(DOCUMENT EXTRACT):
┄┄┄┄┄┄┄┄┄┄

By Desi Foley and Niamh Higgins

By Desi Foley and Niamh Higgins

This article considers the options available to companies who find themselves in financial difficulty and the Irish tax implications of each option.

As the number of company failures continues to increase in 2010 along with an increase in the number of companies experiencing trading difficulties due to late payment of debtors, increased pressure from creditors or difficulty in obtaining additional finance from their lending institutions, insolvency is becoming more of a reality for many companies. In the event of a company becoming insolvent or facing serious financial difficulties there are a number of options available to them being:

  • Creditors Voluntary Liquidation
  • Official or Court Liquidation
  • Receivership
  • Examinership

The following is a brief summary of what each of these entails and a synopsis of the tax implications.

Creditors Voluntary Liquidation

This type of liquidation arises where the directors of a company decide that it should be wound up by reason of its insolvency.

Official or Court Liquidation

This is where a liquidator is appointed by the Courts after a petition being brought normally by a creditor to wind the company up. This is an expensive and slow method of winding up a company. The liquidator is subject to the Court's supervision and control at all times.

Receivership

This is a process whereby a secured lender seeks to realise charged assets in order to repay the debts due to it through the appointment of a receiver who is charged only with releasing the asset subject to the charge.

Examinership

This is a process which a company can use to seek the protection of the High Court whilst negotiating a settlement with creditors. A company is placed into Examinership to allow the Examiner to develop a rescue plan for the company. The support of the company's funders is crucial. Given the current climate this is proving very challenging.

Irish Tax Implications

From the outset, it is important to be aware that the Revenue Commissioners are treated as a preferential creditor within the various insolvency procedures.

Liquidations

On the appointment of a liquidator the company ceases to be the beneficial owner of its assets.

The liquidator is obliged to send certain information to Revenue within 30 days of their appointment. Some tax implications to consider are:

Corporation tax

The appointment of a liquidator triggers the end of an accounting period for the company. This may affect the use of the company's losses and also have an impact on when the company has to file its tax return, pay its preliminary tax liability, etc. The liquidator will however be able to use trading losses and capital losses that are carried forward to reduce the tax payable during the liquidation period.

The company will no longer be part of the group for corporation tax purposes.

Prior to a trade ceasing, consideration should be given to the following;

  • Bad debt relief
  • Terminal loss relief
  • Other expenses i.e. redundancy costs etc.
  • Potential clawback of CGT reliefs claimed
  • Review of any group relief claimed as there are certain exemptions that may not result in a clawback where a group relationship ceases as a result of a liquidation.

┄┄┄┄┄┄┄┄┄┄

(DIRECTION): According to the article on company insolvency options, within how many days of appointment must a liquidator send certain information to Revenue?

┄┄┄┄┄┄┄┄┄┄

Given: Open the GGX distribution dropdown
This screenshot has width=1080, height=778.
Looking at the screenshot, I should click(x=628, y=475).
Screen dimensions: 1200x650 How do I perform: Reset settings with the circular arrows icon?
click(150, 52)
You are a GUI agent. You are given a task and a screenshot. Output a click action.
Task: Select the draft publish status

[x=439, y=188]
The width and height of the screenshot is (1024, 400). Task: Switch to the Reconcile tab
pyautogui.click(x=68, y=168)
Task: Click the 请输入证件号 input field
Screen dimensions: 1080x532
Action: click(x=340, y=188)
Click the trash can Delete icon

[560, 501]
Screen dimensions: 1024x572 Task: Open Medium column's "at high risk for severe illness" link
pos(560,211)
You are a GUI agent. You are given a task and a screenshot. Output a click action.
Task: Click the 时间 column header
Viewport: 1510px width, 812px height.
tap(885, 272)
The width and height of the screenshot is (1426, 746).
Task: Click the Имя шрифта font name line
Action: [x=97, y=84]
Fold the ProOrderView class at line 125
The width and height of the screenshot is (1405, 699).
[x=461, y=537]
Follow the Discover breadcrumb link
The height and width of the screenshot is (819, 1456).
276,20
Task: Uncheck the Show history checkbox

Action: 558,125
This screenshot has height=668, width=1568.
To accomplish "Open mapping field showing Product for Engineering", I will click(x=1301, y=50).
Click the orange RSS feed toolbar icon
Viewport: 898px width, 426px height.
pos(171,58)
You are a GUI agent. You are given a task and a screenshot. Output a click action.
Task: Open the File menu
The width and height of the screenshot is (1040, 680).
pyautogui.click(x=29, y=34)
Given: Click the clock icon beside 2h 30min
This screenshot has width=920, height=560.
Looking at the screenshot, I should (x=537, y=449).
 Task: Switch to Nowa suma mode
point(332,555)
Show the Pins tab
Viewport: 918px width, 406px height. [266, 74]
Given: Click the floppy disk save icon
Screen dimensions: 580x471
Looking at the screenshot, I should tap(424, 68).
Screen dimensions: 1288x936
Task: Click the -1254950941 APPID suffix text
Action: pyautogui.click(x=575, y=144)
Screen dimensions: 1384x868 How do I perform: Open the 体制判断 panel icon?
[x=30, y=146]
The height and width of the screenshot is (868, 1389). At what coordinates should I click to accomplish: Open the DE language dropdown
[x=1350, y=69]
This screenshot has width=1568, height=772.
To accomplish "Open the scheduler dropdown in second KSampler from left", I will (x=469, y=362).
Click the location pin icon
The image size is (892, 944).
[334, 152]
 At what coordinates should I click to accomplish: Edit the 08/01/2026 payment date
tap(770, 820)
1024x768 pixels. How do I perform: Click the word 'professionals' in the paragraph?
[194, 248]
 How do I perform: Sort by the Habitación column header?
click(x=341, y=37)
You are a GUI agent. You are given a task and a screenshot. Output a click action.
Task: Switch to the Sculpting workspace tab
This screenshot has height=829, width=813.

┄┄┄┄┄┄┄┄┄┄

(EXERCISE RESULT): Within 30 days of their appointment.